Fully-insured vs. self-insured health plans
In group health insurance, companies usually choose between two primary models: fully-insured and self-insured.
A fully-insured health plan is one where the employer pays a fixed premium to an insurance provider. In return, the insurer takes on the financial and legal responsibility of covering employees’ medical claims. This model offers predictability in budgeting but less flexibility in customizing benefits.
A self-insured (or self-funded) plan, on the other hand, means the employer takes on the risk directly.
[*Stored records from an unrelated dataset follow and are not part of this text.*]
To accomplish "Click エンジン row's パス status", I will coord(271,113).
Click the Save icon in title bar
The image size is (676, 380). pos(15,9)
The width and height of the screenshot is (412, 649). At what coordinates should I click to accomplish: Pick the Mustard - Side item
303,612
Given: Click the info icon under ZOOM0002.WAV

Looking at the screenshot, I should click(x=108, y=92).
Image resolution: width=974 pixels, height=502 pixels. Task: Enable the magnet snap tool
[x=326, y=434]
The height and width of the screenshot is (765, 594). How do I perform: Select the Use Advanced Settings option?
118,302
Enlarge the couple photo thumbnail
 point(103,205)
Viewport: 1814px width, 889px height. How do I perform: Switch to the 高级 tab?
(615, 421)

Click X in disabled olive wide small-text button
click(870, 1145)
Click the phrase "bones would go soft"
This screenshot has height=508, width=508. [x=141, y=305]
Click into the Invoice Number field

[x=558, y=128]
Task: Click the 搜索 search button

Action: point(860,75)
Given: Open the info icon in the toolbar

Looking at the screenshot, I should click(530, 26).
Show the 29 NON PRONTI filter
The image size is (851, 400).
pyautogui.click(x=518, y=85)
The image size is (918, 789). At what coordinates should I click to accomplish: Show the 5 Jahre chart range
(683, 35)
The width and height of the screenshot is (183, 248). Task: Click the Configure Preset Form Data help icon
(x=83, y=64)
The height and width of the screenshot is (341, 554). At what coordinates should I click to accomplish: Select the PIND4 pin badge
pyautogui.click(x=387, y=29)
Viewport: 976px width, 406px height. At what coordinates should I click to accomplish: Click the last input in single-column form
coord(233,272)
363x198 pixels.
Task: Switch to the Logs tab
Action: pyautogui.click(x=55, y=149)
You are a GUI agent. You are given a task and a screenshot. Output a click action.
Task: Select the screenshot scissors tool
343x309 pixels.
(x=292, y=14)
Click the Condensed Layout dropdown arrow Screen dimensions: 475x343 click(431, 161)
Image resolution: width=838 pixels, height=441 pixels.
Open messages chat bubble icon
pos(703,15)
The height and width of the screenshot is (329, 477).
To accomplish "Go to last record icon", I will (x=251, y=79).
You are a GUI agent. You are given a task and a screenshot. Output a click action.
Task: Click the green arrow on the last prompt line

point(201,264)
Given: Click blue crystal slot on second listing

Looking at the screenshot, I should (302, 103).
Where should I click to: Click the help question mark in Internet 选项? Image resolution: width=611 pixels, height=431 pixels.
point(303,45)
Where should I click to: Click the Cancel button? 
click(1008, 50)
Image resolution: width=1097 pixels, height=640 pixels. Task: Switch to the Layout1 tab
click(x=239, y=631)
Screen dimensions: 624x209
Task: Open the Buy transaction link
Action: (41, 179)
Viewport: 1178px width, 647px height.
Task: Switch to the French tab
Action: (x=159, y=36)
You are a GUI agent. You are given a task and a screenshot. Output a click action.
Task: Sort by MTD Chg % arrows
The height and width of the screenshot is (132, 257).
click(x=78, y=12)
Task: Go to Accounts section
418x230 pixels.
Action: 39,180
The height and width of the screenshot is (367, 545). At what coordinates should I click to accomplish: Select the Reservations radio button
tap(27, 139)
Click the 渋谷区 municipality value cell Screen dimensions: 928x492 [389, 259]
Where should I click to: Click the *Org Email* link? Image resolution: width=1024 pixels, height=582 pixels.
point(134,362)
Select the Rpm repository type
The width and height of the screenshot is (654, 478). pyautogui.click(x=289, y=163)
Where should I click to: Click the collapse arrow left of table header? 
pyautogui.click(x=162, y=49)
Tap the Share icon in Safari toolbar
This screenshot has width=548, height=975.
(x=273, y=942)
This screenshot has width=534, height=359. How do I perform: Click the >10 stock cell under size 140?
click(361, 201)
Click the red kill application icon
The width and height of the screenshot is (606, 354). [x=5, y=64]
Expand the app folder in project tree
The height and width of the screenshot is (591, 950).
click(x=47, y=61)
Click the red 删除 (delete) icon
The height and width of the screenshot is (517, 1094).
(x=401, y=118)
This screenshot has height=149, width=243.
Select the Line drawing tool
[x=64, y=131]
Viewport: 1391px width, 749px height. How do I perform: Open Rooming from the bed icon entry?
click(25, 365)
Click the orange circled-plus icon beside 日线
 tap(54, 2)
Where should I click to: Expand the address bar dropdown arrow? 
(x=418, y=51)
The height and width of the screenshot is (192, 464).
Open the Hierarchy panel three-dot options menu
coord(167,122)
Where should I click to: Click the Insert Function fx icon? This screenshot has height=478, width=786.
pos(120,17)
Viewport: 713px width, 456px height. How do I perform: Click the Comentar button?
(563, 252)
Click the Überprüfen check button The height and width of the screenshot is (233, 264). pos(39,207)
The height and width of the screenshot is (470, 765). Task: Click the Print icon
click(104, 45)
Instead of paying fixed premiums, they pay for health claims out-of-pocket as they arise, usually with the help of a third-party administrator (TPA).Â
This allows for more customization and potential cost savings, but also introduces financial risk if claims are higher than expected.
| Feature | Fully-Insured Plan | Self-Insured Plan |
| Financial Risk | The employer bears it | Employer bears it |
| Plan Customization | Limited | Highly customizable |
| Budget Predictability | High | Variable based on claims |
| Regulation | State-regulated | ERISA-regulated (federal) |
| Claims Handling | By insurer | By employer or TPA |
Fully-insured examples
Let’s look at a few simple examples of fully-insured health benefits plans in practice:
- Mid-sized tech company: The company partners with a national insurance carrier (e.g., UnitedHealthcare) to provide medical, dental, and vision plans to its employees. The HR team pays a monthly premium based on employee headcount, and the insurance provider handles all claims and administrative work.
- Retail chain: A regional retail company with 200 employees opts for a fully-insured plan to avoid the unpredictability of medical claims. They pay a predictable premium each month, and employees get access to a set of network hospitals and doctors under the insurer’s policy.
These examples show how fully-insured models are common in businesses that value stability, minimal administrative work, and legal protection from large claims.
What are the responsibilities of the employer and employee under a fully insured health plan?
Employer responsibilities
- Select a health benefits plan from an insurance provider.
- Pay monthly premiums for each covered employee.
- Deduct the employee’s share (if any) from payroll.
- Distribute plan documents and comply with federal/state benefits regulations.
- Coordinate with the insurance provider for open enrollment and coverage updates.
Employee responsibilities
- Review and enroll in a suitable health plan option during the enrollment period.
- Pay their portion of the premium, usually deducted from their paycheck.
- Understand coverage details, including co-pays, deductibles, and network limitations.
- File claims (if needed) or check claims through the insurer’s portal.
The insurer manages claim processing, negotiations with providers, and compliance reporting, reducing the employer’s administrative burden.
Fully-insured vs. ASO (Administrative Services Only)
An ASO arrangement is a middle ground between fully-insured and self-insured plans. Here, the employer funds the claims (like in a self-insured model) but hires an insurance company or TPA to administer the health benefits plan. However, the risk of claims still lies with the employer.
| Aspect | Fully-Insured Plan | ASO Arrangement |
| Who pays for claims? | Insurance company | Employer |
| Who handles administration? | Insurance company | Insurance company or TPA |
| Financial risk | Low (risk on insurer) | High (risk to the employer) |
| Customization | Limited | More flexible |
In short, a fully-insured plan provides coverage and administration, while an ASO only provides the administrative side, making the employer responsible for funding claims.